Все искусство — картины, скульптуры, фильмы, стихи — это лишь попытка созидателя разобраться в себе.
Рассказать о том, что он чувствует, о чем думает, чего боится и о чем мечтает. Искусство — это не что-то сверхъестественное. Возможно, излишне романтизированное. Где-то слишком сопливое, где-то — неотесанное. Однако все это — целый мир внутри человека.
И вообще, что можно назвать искусством? Картины Да Винчи? Бэнкси? Непонятный перфоманс, где голый человек с завязанными глазами ест апельсин?
На этот вопрос каждый человек имеет свое мнение. Можно быть самым заядлым критиком, однако нельзя не согласиться с тем, что в основе любого искусства стоит желание автора поделиться с другими своими переживаниями. Пусть эти «другие» выдуманные, пусть человек создает «в стол» и никому не показывает свои труды — он все же выговаривается. Как практика в психологии с пустым стулом, когда ты садишься напротив воображаемого собеседника и говоришь ему все то, что не смог сказать в жизни.
Чаще всего такие истории заканчивается слезами.
И упавшим с плеч грузом.
То же самое в искусстве. Чем бы ты ни занимался, что бы ни создавал — хоть непонятные закорючки на полях — это беседа с самим собой. Самый лучший, но сложный собеседник — это человек, живущий в твоем теле. Он знает о тебе столько всего, что ты теряешься: как себя вести с ним? Что говорить? А самое главное — что к нему чувствовать?
Наверное, творчество корнями уходит в чувство недосказанности и в желание от него избавиться. Порыв вытащить что-то внутреннее во внешний мир присущ абсолютно каждому человеку.
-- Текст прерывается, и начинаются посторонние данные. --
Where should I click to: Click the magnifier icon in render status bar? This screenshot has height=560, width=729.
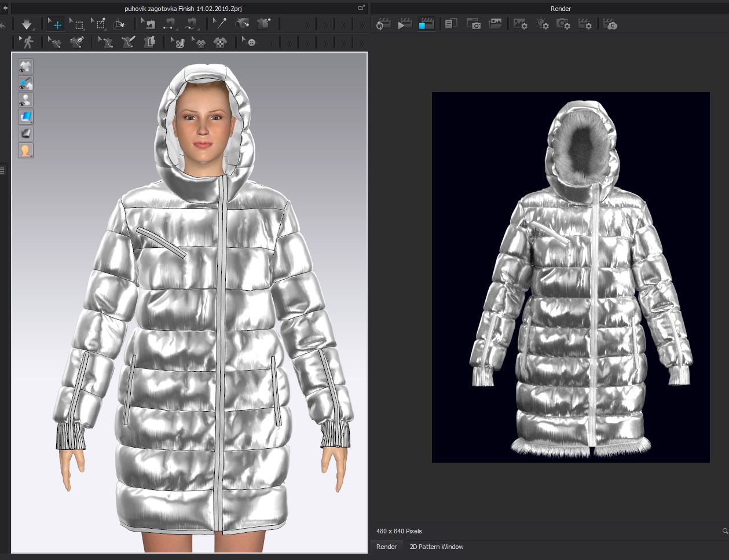click(724, 531)
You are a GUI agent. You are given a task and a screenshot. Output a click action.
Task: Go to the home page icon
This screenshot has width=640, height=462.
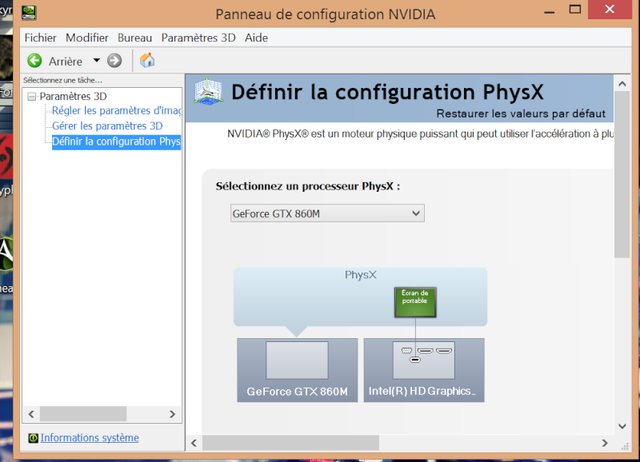pyautogui.click(x=147, y=61)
Даже те люди, которые отродясь не создавали что-то в «области искусства», на самом деле творили. Даже если не подозревали об этом. Любая его фантазия, любая мечта (не путать с целью!) — это созидание. Фотографии в галерее, сделанные в тот момент, когда ты шел и вдруг остановился для того, чтобы запечатлеть надпись на стене — искусство. Выращенный цветок на подоконнике — искусство. Размышления о своей жизни в ду́ше в конце тяжелого дня — искусство. Первое признание в любви. Рана на сердце, которую ты оплакиваешь.
Мудрейший Брэдбери в своей книге о писательстве сказал:
Каждый человек интересен и оригинален, даже самый тупой и недалекий. Если правильно к нему подступиться, разговорить его, не мешать ему излагать свои мысли, а потом спросить: «Чего ты хочешь?» (Или, если он очень старый: «Чего ты хотел?») – он расскажет вам о своей мечте. А когда человек говорит от сердца, в свой момент истины он говорит, как поэт.
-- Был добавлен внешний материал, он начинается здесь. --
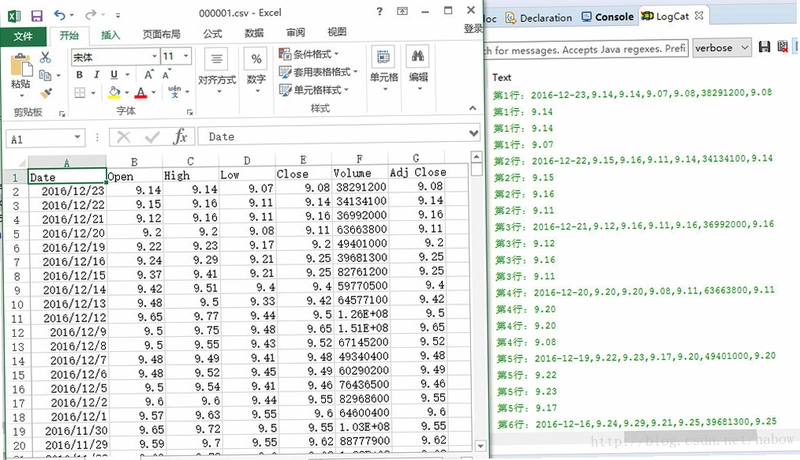Expand the 宋体 font name dropdown

pos(154,56)
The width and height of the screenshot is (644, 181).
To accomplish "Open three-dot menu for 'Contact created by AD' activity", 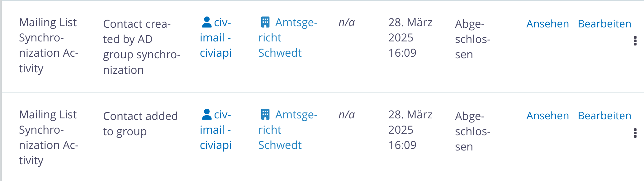I will 635,41.
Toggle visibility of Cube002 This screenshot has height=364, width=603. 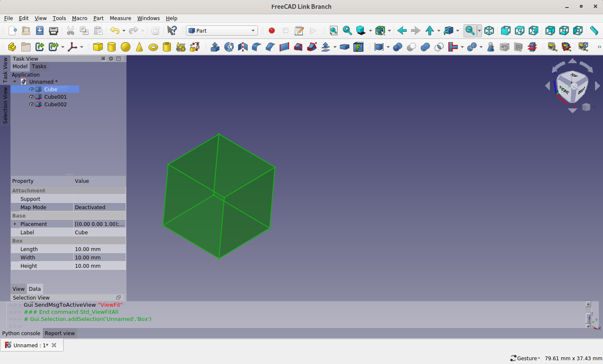(x=32, y=104)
Самое прекрасное, великое и недосягаемое, как Северная звезда — все рождено искренностью. Когда в тебе так МНОГО чего-то, что оно не помещается внутри. Как переполненный сосуд, где вода выпукло торчит у самого края горлышка. И та самая первая капля, стекающая по стенке, когда внутри стало слишком тесно — и есть вдохновение. Она — импульс, призыв: делай. Прямо сейчас. Немедленно, иначе я не выдержу!
Теория фракталов верна: все в жизни идентично и работает по одним и тем же механизмам.
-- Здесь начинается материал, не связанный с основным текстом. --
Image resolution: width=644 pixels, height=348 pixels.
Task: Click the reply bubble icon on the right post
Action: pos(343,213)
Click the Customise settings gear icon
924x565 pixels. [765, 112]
Прилив вдохновения, когда ты творишь, очень похож на секс.
Томный, тягучий, набирающий амплитуду и под конец — сокрушающий. У него есть начало: зарождение искры. Та самая капля, сорвавшаяся вниз по стенке — это прелюдия, разогрев. Искра, совсем маленькая и слабая в начале, разгорается сильнее. Капля летит в воздухе — и эта искра становится язычком пламени. Ты погружаешься в процесс, окружающий мир отходит на второй план, тебя не интересует, что происходит снаружи. Ты чувствуешь сжимающую пружину, стремящуюся развернуться в исходное положение. Считай, что ты в середине пути. Языки пламени облизывают изнутри грудную клетку, и вот они уже становятся пожаром. Ты одержим идеей, ты чувствуешь, как почти достиг пика — еще немного! Процесс летит; ты забыл о том, что вокруг существует жизнь, люди. Ты в бесконечно огромном аквариуме, в отдельной вселенной. Как будто отдалился от всего бытового настолько, что все привычное маячит мелкой мушкой на горизонте. Все внутри сжимается и концентрируется в одной единственной точке, где-то в груди, иногда аж воздух спирает! Это напряжение нужно унять, пружина закручена на максимум. И вот, когда ты ускорился настолько, насколько это возможно — ты ставишь последнюю точку и отпускаешь пружину. Дзынь — и она с вибрацией распрямляется.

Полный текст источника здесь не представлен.